Pandey Receives American Institute of Indian Studies Fellowship
The Writing Program is pleased to announce that Iswari Pandey, Assistant Professor of Writing and Rhetoric, has received a Senior Research Fellowship from the American Institute of Indian Studies. This competitive fellowship is funded by the National Endowment for the Humanities and includes a generous stipend and round-trip airplane tickets for research overseas.
Iswari's project, "Ways of Writing: Composing (in) Global English, Globalizing Composition," expands on his ongoing research into the practices of teaching and learning English composition in South Asia in the context of globalization. As part of Iswari's fellowship, he will spend the Summer and Fall of 2009 doing research in India and Nepal. His project, among others, analyzes the partial adoption of American textbooks and instructional practices in South Asia, as well as the transnationalization of American English and South Asian languages and cultures.

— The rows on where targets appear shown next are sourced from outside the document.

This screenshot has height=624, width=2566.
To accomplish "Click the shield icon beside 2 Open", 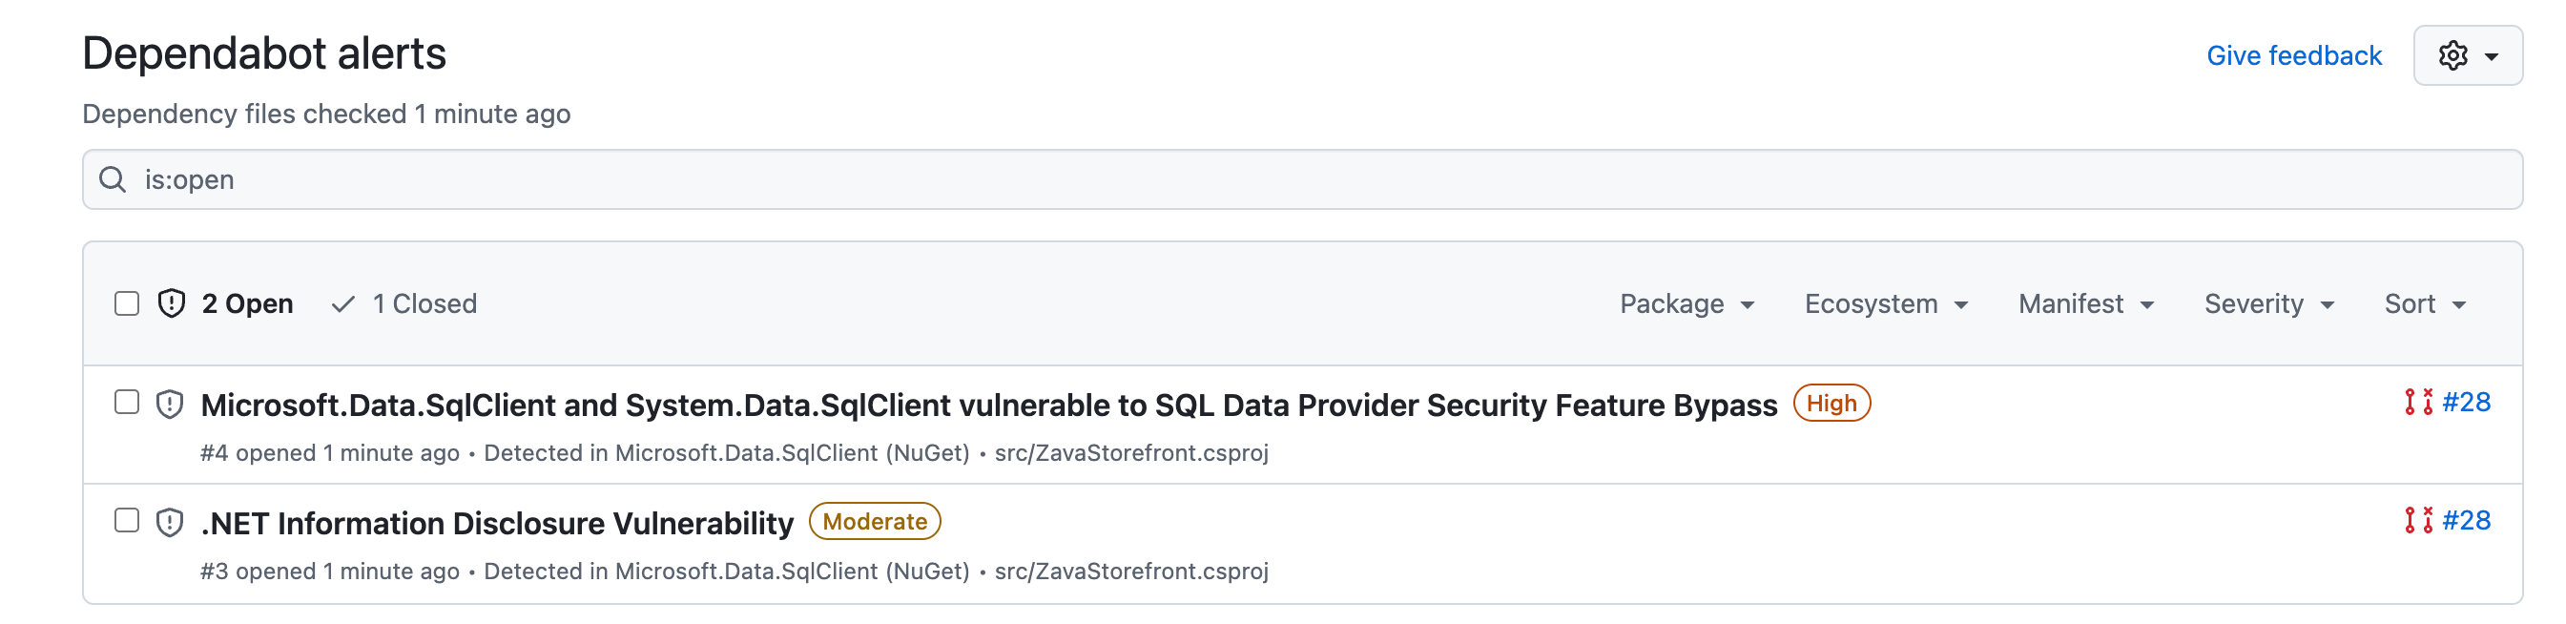I will coord(171,303).
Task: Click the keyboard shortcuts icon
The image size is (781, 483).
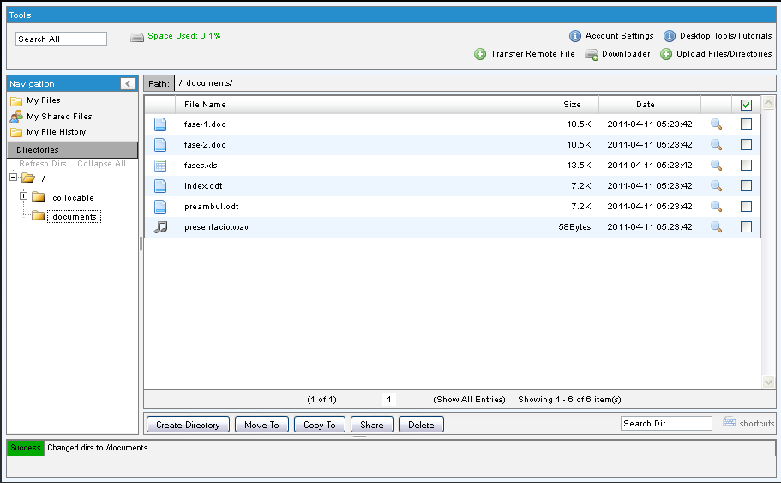Action: click(730, 423)
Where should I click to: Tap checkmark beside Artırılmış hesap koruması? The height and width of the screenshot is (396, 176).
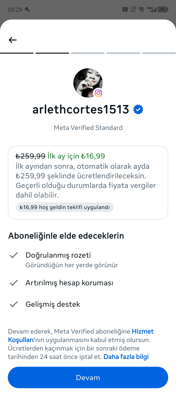point(14,283)
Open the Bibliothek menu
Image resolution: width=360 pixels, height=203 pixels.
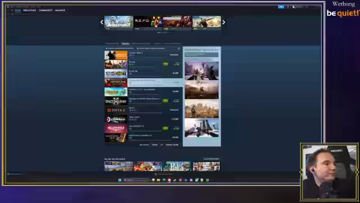coord(30,10)
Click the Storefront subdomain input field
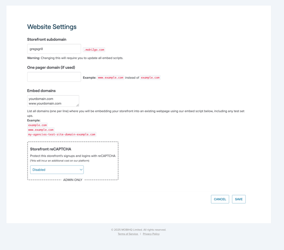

Of his exciting project, Iswari writes, "South Asia's history (or rather histories) of complicated relationships with the English language, the long tradition of writing within the region characterized by remarkable linguistic and cultural heterogeneity, and the region's integration into world economy all make literacy in English there a site of contested loyalties and citizenship. . . . My project will also have direct relevance to educators in language and literacy in the US, where issues of difference, multilingualism, and globalization have recently gained much attention."
Iswari anticipates that his research will result in a book, which he plans on writing upon his return to Syracuse in the Spring of 2010.